Work to be completed — Only the lines from the first line of the material below to the line containing "Viewport: 1278px width, 1080px height.", inclusive, should be copied, each exactly as written.

▶

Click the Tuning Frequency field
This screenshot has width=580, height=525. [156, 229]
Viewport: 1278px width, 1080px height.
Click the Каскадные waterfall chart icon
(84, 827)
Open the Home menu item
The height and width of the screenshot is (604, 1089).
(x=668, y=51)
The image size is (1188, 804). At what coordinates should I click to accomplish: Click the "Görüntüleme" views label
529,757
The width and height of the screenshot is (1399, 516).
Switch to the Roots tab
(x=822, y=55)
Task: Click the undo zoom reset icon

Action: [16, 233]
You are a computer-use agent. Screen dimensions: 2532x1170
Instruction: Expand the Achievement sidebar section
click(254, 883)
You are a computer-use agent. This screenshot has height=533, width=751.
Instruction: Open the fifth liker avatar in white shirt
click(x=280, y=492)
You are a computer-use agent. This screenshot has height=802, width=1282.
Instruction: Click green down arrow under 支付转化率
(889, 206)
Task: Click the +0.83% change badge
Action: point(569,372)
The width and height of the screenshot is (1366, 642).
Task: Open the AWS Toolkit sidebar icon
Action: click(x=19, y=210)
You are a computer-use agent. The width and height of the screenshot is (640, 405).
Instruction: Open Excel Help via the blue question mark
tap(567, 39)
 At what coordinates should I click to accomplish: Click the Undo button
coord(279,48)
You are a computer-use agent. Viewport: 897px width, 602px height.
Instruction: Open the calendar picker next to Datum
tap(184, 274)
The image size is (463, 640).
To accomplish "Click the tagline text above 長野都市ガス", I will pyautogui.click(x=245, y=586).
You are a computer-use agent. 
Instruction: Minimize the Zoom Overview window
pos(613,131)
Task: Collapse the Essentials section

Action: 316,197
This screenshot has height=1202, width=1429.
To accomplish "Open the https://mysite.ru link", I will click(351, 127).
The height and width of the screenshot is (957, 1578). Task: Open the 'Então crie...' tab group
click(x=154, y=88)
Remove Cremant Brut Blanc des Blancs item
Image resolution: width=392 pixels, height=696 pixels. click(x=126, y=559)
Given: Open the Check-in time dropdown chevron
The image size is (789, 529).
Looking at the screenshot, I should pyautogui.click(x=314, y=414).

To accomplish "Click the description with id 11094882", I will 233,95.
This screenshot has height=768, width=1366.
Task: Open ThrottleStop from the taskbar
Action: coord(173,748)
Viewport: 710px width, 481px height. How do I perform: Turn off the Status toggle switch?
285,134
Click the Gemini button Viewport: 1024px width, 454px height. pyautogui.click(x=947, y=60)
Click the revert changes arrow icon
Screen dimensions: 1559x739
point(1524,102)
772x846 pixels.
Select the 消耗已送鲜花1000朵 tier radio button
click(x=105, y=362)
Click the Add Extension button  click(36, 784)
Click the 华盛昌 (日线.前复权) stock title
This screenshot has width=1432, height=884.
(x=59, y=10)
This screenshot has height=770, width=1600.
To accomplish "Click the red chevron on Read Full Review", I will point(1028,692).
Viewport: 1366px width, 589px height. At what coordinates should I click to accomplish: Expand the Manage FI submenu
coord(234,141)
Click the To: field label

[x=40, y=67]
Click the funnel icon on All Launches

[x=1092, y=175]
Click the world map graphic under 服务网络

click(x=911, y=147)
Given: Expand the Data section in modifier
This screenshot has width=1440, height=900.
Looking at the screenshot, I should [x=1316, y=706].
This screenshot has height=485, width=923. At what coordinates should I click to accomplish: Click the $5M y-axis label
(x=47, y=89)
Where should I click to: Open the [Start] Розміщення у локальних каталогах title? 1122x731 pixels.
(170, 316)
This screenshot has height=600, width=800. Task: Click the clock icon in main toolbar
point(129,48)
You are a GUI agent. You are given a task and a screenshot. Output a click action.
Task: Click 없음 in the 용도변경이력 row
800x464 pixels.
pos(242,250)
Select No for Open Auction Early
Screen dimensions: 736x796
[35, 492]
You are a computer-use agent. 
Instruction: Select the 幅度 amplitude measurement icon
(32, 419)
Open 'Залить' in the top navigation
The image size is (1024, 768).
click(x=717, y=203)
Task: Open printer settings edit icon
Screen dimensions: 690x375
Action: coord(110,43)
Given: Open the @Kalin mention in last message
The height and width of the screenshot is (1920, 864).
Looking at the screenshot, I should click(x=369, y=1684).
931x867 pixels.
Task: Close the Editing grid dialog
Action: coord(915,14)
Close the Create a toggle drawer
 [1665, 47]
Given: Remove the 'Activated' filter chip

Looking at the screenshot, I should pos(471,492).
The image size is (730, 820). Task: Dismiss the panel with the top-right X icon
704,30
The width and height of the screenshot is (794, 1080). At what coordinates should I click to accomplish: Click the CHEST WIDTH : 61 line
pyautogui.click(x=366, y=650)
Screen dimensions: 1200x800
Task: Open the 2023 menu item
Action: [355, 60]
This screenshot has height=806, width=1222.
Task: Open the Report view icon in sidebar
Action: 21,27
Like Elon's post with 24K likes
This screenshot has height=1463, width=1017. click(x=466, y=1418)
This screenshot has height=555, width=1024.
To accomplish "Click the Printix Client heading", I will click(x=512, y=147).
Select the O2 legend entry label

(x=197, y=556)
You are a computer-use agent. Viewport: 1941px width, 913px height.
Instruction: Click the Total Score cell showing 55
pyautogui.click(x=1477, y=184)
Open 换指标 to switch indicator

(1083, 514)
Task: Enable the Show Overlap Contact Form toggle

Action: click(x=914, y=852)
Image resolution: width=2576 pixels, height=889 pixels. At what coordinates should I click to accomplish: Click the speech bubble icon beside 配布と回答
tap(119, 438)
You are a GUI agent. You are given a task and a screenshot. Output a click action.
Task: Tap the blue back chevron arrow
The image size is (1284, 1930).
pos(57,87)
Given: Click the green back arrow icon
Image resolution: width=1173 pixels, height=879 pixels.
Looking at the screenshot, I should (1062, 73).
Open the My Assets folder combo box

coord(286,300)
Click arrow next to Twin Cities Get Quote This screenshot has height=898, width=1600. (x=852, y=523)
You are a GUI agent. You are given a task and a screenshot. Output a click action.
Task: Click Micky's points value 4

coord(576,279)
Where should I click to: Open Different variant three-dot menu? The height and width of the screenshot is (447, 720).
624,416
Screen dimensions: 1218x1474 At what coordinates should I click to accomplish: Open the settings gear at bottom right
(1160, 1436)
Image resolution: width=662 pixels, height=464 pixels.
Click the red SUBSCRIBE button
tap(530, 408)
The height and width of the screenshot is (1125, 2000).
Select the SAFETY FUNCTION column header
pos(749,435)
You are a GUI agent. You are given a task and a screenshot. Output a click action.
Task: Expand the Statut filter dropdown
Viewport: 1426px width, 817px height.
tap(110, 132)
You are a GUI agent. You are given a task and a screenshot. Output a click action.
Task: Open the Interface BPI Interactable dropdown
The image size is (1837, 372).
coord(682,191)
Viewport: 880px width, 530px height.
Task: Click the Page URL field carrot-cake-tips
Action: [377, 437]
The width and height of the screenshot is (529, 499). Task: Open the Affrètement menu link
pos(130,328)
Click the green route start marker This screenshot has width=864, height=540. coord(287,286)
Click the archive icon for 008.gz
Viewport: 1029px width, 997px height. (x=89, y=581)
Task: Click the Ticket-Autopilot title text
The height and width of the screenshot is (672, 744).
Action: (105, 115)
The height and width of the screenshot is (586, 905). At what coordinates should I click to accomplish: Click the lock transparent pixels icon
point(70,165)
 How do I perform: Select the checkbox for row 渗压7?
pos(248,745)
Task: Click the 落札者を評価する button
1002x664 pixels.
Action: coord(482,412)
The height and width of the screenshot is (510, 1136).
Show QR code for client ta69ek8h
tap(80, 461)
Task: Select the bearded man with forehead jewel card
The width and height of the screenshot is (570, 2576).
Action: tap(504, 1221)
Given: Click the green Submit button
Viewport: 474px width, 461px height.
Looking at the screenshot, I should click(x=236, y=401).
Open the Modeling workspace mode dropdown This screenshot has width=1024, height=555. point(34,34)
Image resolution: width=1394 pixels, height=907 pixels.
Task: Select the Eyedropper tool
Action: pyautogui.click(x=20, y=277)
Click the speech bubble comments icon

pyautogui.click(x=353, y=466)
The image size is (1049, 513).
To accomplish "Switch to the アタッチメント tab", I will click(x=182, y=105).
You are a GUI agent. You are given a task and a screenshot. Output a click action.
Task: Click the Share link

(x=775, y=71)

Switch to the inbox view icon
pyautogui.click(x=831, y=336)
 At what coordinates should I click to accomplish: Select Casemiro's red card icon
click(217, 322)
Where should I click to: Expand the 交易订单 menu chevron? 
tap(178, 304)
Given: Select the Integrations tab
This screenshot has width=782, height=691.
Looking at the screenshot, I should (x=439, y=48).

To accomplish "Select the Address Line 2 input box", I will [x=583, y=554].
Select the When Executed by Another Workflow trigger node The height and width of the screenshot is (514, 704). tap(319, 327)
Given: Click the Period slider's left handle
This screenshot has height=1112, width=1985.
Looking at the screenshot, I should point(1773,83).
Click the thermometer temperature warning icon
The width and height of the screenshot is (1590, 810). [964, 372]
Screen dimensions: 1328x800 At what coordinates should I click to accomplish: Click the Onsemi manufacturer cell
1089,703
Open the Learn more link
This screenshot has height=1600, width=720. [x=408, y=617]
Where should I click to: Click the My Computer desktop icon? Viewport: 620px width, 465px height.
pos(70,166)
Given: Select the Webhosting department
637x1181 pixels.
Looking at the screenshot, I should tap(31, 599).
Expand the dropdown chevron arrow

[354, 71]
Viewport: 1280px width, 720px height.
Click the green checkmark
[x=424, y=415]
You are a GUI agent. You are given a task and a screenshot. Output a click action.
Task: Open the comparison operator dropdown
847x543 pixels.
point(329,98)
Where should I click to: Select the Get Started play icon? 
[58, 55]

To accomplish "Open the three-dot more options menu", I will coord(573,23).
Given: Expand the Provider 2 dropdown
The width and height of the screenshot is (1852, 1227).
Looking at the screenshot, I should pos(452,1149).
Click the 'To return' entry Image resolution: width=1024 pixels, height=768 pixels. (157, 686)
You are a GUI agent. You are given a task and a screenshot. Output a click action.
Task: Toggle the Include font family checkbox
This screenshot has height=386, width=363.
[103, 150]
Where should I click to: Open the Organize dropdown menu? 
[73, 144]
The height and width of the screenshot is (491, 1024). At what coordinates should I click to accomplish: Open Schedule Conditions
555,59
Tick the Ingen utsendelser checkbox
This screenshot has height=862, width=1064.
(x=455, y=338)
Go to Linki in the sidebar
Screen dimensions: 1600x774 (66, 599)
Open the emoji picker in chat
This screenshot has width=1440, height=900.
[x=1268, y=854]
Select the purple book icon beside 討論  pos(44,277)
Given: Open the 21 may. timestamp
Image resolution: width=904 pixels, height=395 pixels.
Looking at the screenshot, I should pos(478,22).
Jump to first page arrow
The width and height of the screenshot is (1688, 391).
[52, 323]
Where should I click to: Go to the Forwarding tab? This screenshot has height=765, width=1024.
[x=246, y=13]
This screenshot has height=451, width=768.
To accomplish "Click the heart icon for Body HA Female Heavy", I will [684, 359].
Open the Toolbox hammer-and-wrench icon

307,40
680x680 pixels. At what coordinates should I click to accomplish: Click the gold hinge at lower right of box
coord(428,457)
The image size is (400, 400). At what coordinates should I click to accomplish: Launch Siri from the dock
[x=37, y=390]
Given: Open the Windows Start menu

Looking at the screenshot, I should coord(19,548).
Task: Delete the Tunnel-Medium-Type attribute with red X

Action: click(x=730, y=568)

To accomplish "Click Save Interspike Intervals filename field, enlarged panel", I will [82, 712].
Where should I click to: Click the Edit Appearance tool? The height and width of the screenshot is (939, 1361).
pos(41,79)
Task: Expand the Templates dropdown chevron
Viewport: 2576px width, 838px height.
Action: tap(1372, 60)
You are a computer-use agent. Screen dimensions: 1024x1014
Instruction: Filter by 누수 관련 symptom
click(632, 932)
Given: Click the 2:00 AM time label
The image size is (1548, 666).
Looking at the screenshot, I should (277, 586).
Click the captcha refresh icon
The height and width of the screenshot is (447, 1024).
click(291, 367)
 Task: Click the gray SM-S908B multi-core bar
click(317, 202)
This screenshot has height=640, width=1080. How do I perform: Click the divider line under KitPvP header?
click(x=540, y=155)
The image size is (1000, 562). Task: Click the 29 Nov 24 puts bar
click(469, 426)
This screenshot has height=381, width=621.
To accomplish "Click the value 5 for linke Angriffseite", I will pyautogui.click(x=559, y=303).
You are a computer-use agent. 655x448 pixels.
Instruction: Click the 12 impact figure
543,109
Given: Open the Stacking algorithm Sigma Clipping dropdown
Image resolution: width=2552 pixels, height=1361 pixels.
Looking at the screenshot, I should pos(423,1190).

◀

Solution to this task —
Click the Tuning Frequency field
This screenshot has width=580, height=525. [156, 229]
Viewport: 1278px width, 1080px height.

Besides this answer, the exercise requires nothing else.